-- Assignment --
What's needed: every entry, printed exactly, minus the images.

──────── Information shown ────────

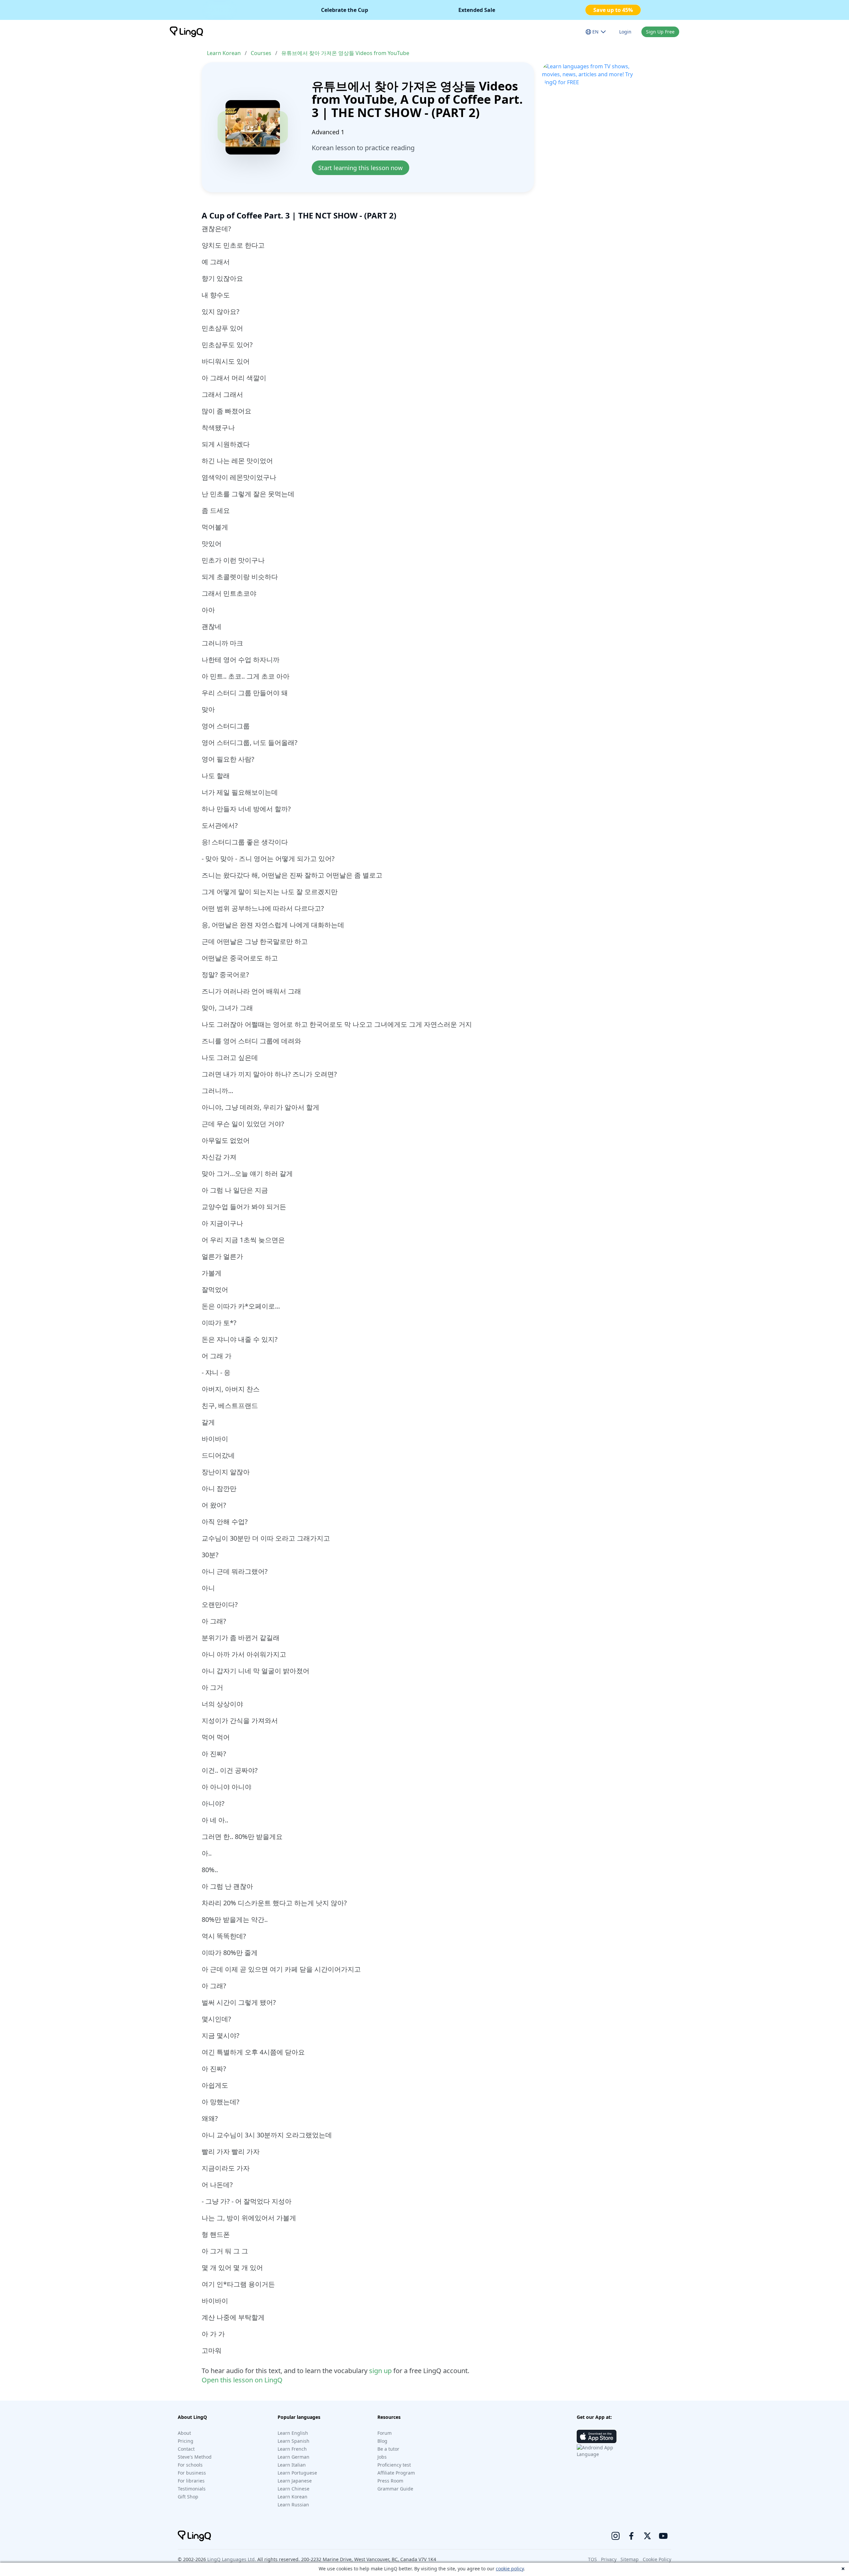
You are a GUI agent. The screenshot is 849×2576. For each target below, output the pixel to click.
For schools (190, 2465)
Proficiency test (394, 2465)
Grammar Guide (395, 2488)
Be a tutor (388, 2449)
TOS (592, 2559)
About (184, 2433)
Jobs (382, 2457)
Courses (261, 53)
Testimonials (192, 2488)
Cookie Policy (657, 2559)
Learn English (293, 2433)
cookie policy (510, 2568)
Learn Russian (293, 2504)
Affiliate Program (396, 2473)
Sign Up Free (660, 32)
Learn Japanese (295, 2481)
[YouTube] (663, 2536)
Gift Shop (188, 2496)
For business (192, 2473)
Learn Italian (292, 2465)
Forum (384, 2433)
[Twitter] (647, 2536)
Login (625, 32)
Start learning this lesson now (360, 168)
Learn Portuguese (297, 2473)
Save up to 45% (613, 10)
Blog (382, 2441)
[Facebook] (631, 2536)
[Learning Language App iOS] (597, 2436)
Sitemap (629, 2559)
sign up (380, 2370)
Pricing (185, 2441)
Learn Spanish (293, 2441)
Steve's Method (195, 2457)
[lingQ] (186, 32)
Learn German (293, 2457)
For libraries (191, 2481)
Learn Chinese (293, 2488)
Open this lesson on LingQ (242, 2379)
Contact (186, 2449)
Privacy (609, 2559)
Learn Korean (224, 53)
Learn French (292, 2449)
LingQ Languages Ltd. (231, 2559)
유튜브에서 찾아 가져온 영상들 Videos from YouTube (345, 53)
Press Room (390, 2481)
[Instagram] (615, 2536)
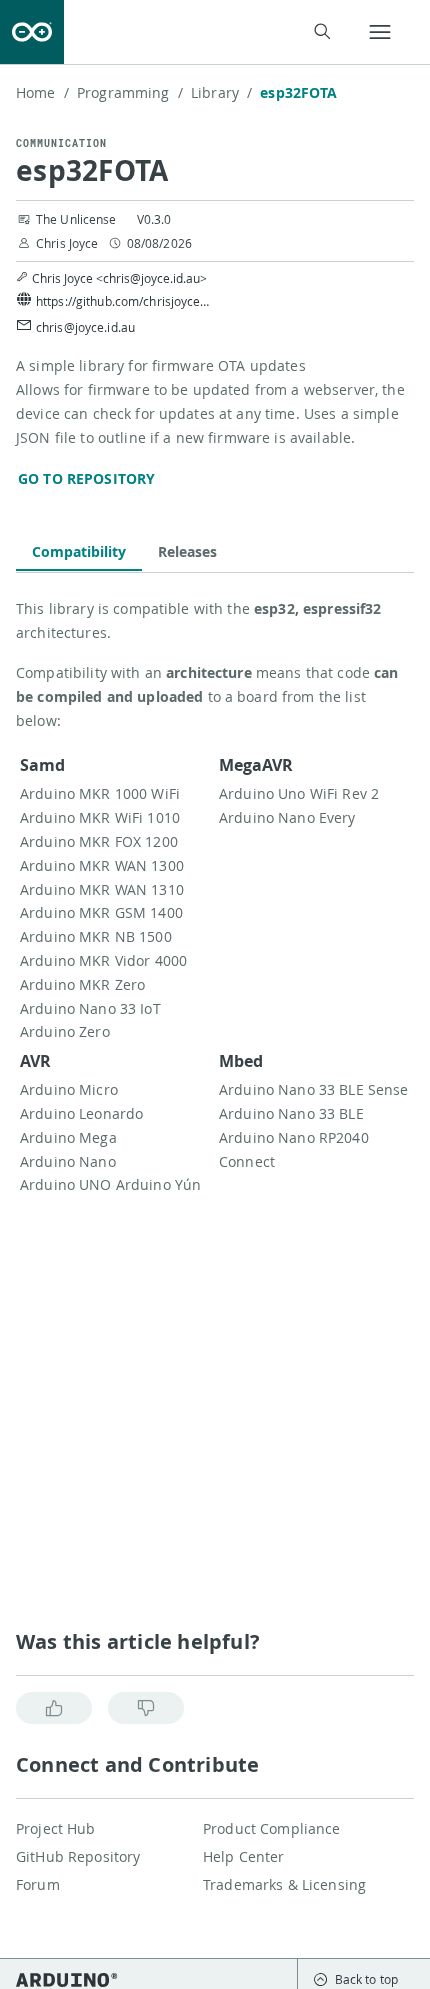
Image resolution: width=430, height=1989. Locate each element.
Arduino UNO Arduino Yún (110, 1184)
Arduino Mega (68, 1137)
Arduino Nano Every (287, 817)
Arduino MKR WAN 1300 (102, 865)
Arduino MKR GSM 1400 (101, 912)
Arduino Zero (65, 1031)
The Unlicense (76, 219)
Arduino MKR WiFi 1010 (100, 817)
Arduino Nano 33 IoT (90, 1008)
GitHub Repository (78, 1856)
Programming (130, 92)
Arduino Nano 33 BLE (291, 1113)
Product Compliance (272, 1828)
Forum (38, 1884)
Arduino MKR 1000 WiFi (100, 793)
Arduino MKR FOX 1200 (99, 841)
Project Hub (56, 1828)
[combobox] (210, 32)
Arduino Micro (69, 1089)
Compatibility (79, 551)
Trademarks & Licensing (284, 1884)
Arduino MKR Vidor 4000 (103, 960)
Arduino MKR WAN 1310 (102, 889)
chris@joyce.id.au (85, 327)
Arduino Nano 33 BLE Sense (314, 1089)
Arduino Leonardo (81, 1113)
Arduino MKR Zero (82, 984)
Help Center (244, 1856)
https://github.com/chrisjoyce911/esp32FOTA (126, 301)
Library (221, 92)
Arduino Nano (68, 1161)
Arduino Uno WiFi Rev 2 (299, 793)
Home (42, 92)
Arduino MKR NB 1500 (96, 936)
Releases (187, 551)
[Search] (321, 31)
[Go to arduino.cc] (32, 32)
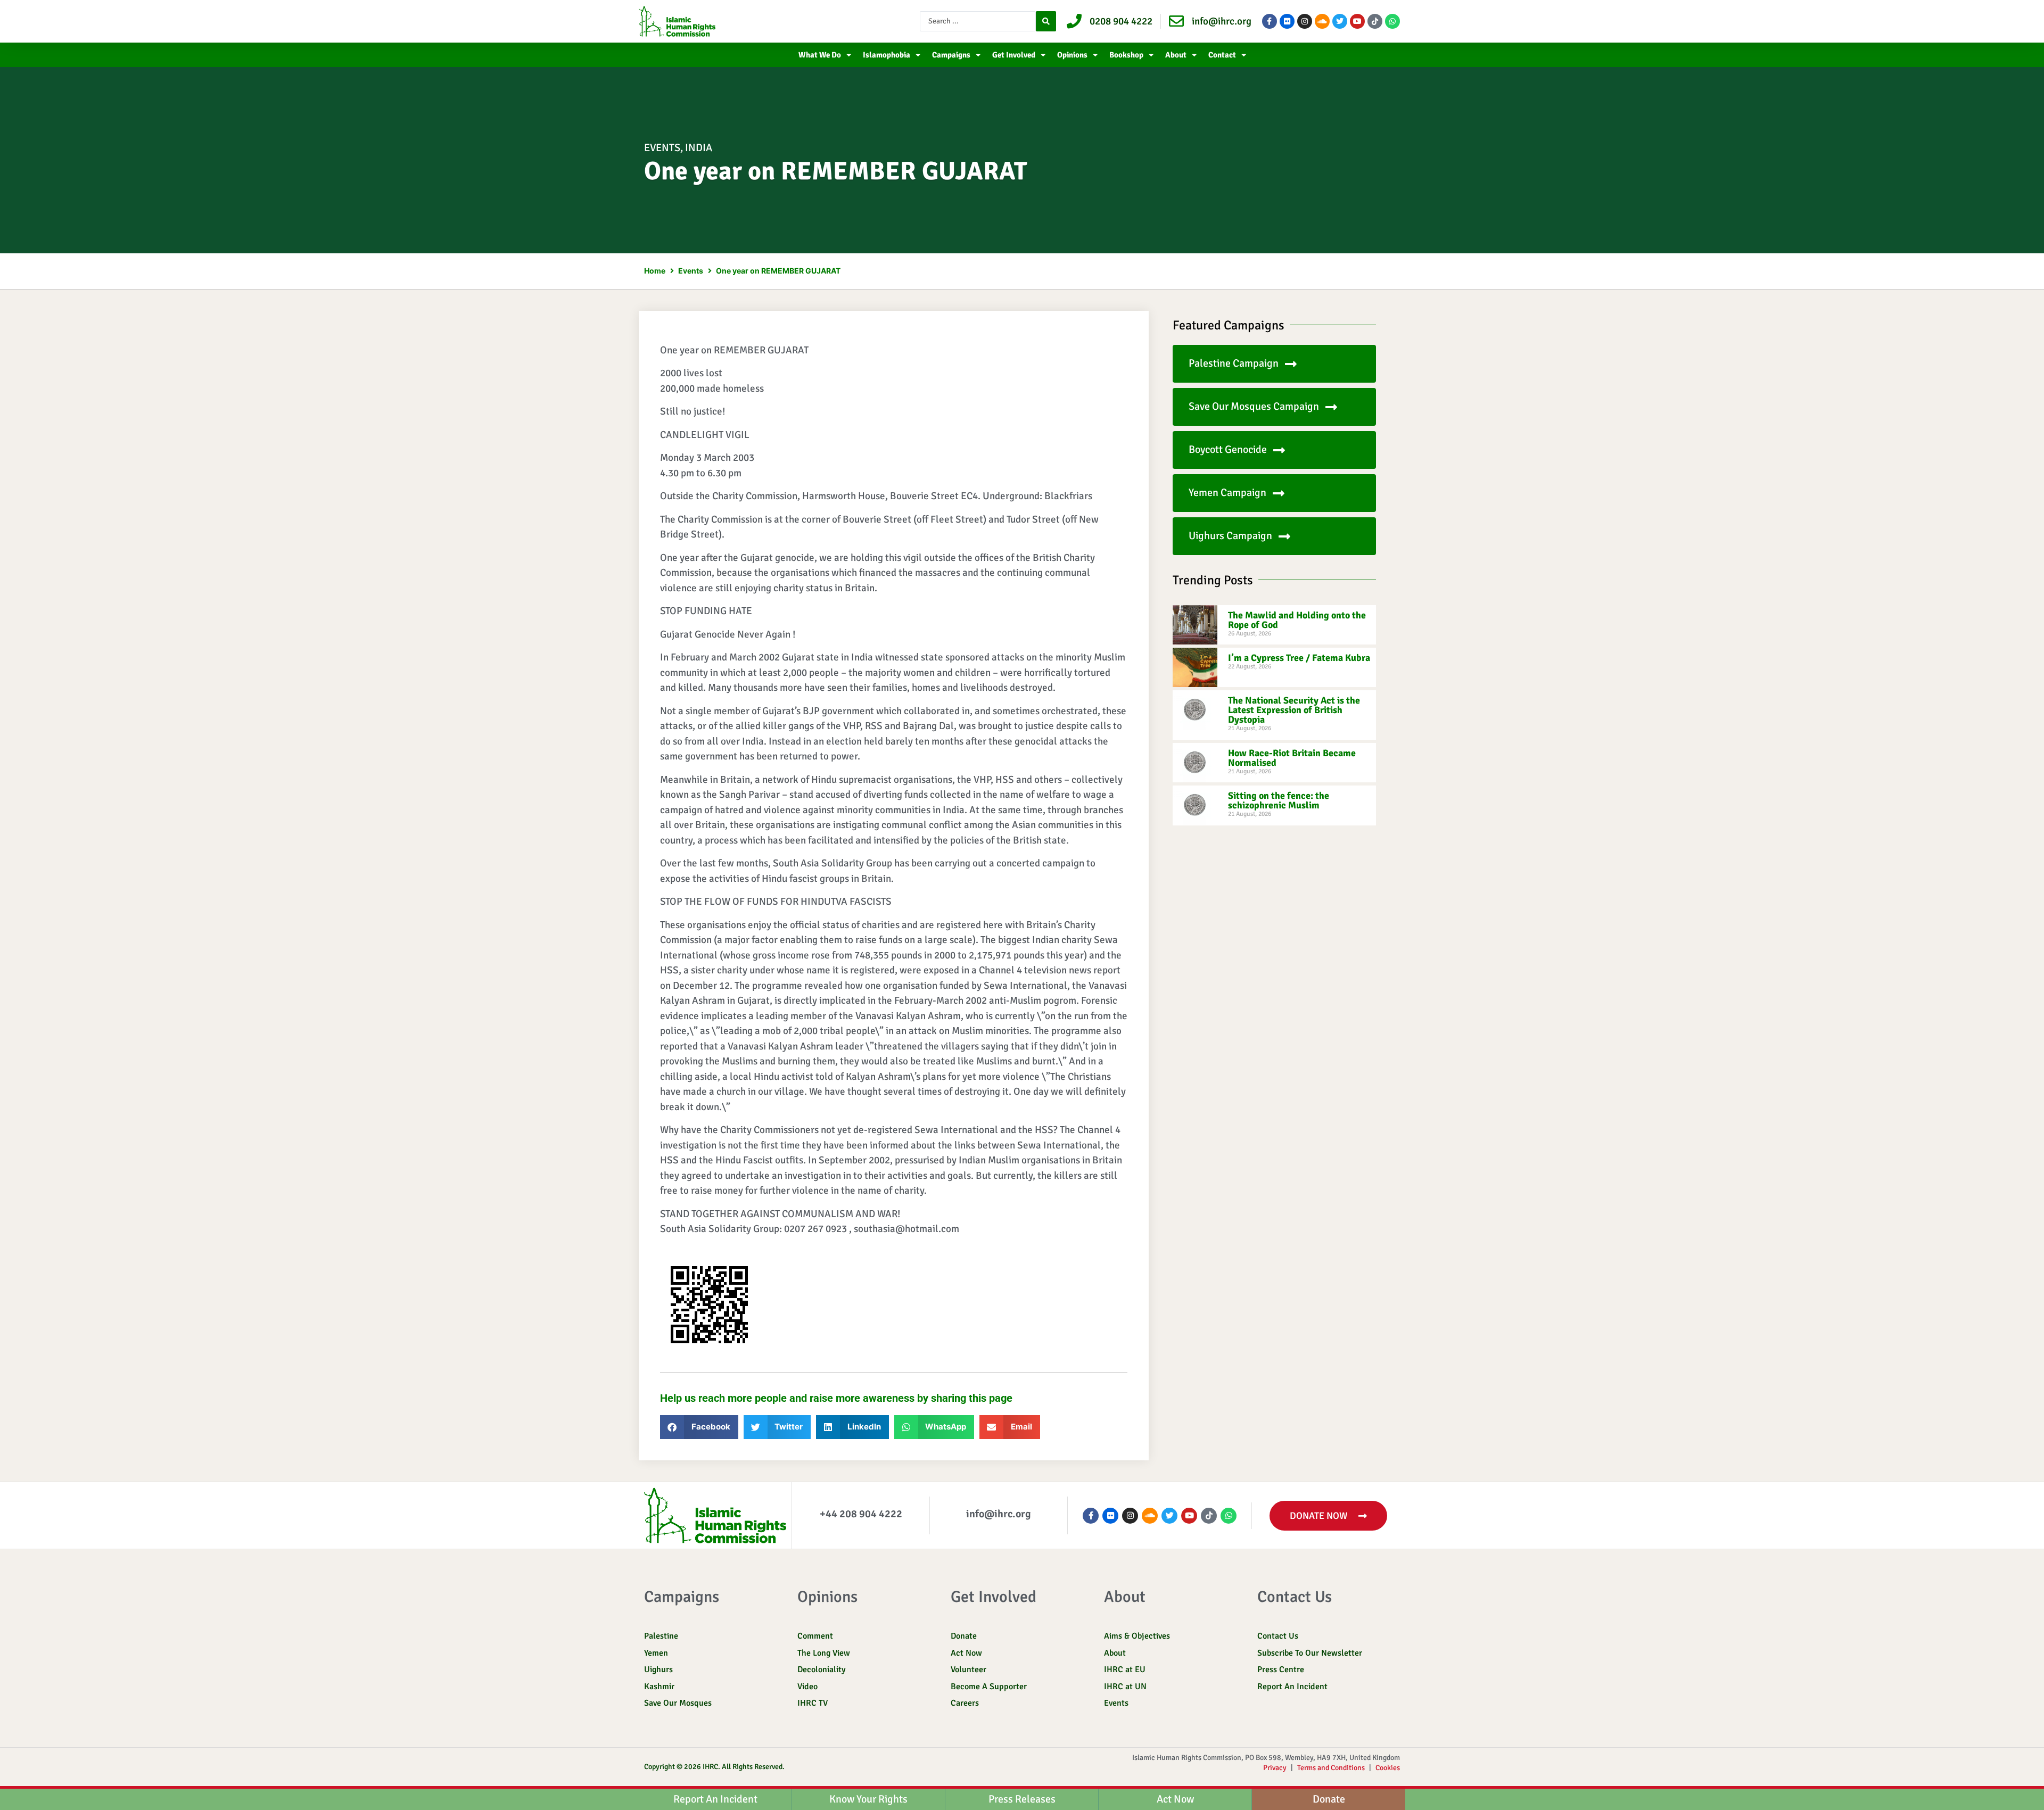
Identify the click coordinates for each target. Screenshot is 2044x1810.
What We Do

────────

-- Output of the exercise --
You are a GUI agent. The screenshot is 849×2576. For each target below, output the pixel to click.
For schools (190, 2465)
Proficiency test (394, 2465)
Grammar Guide (395, 2488)
Be a tutor (388, 2449)
TOS (592, 2559)
About (184, 2433)
Jobs (382, 2457)
Courses (261, 53)
Testimonials (192, 2488)
Cookie Policy (657, 2559)
Learn English (293, 2433)
cookie policy (510, 2568)
Learn Russian (293, 2504)
Affiliate Program (396, 2473)
Sign Up Free (660, 32)
Learn Japanese (295, 2481)
[YouTube] (663, 2536)
Gift Shop (188, 2496)
For business (192, 2473)
Learn Italian (292, 2465)
Forum (384, 2433)
[Twitter] (647, 2536)
Login (625, 32)
Start learning this lesson now (360, 168)
Learn Portuguese (297, 2473)
Save up to 45% (613, 10)
Blog (382, 2441)
[Facebook] (631, 2536)
[Learning Language App iOS] (597, 2436)
Sitemap (629, 2559)
sign up (380, 2370)
Pricing (185, 2441)
Learn Spanish (293, 2441)
Steve's Method (195, 2457)
[lingQ] (186, 32)
Learn German (293, 2457)
For libraries (191, 2481)
Learn Chinese (293, 2488)
Open this lesson on LingQ (242, 2379)
Contact (186, 2449)
Privacy (609, 2559)
Learn Korean (224, 53)
Learn French (292, 2449)
LingQ Languages Ltd. (231, 2559)
유튜브에서 찾아 가져온 영상들 Videos from YouTube (345, 53)
Press Room (390, 2481)
[Instagram] (615, 2536)
Image resolution: width=430, height=1989. Locate each element.
Arduino UNO Arduino Yún (110, 1184)
Arduino Mega (68, 1137)
Arduino Nano Every (287, 817)
Arduino MKR WAN 1300 (102, 865)
Arduino MKR GSM 1400 (101, 912)
Arduino Zero (65, 1031)
The Unlicense (76, 219)
Arduino MKR WiFi 1010 (100, 817)
Arduino Nano 33 IoT (90, 1008)
GitHub Repository (78, 1856)
Programming (130, 92)
Arduino Nano 33 BLE (291, 1113)
Product Compliance (272, 1828)
Forum (38, 1884)
Arduino MKR 1000 WiFi (100, 793)
Arduino MKR FOX 1200 (99, 841)
Project Hub (56, 1828)
[combobox] (210, 32)
Arduino Micro (69, 1089)
Compatibility (79, 551)
Trademarks & Licensing (284, 1884)
Arduino MKR Vidor 4000 (103, 960)
Arduino MKR WAN 1310 (102, 889)
chris@joyce.id.au (85, 327)
Arduino Nano 33 BLE Sense (314, 1089)
Arduino Leonardo (81, 1113)
Arduino MKR Zero (82, 984)
Help Center (244, 1856)
https://github.com/chrisjoyce911/esp32FOTA (126, 301)
Library (221, 92)
Arduino Nano (68, 1161)
Arduino Uno WiFi Rev 2 (299, 793)
Home (42, 92)
Arduino MKR NB 1500 (96, 936)
Releases (187, 551)
[Search] (321, 31)
[Go to arduino.cc] (32, 32)
Identify the click coordinates for each target. Screenshot is 2044x1810.
What We Do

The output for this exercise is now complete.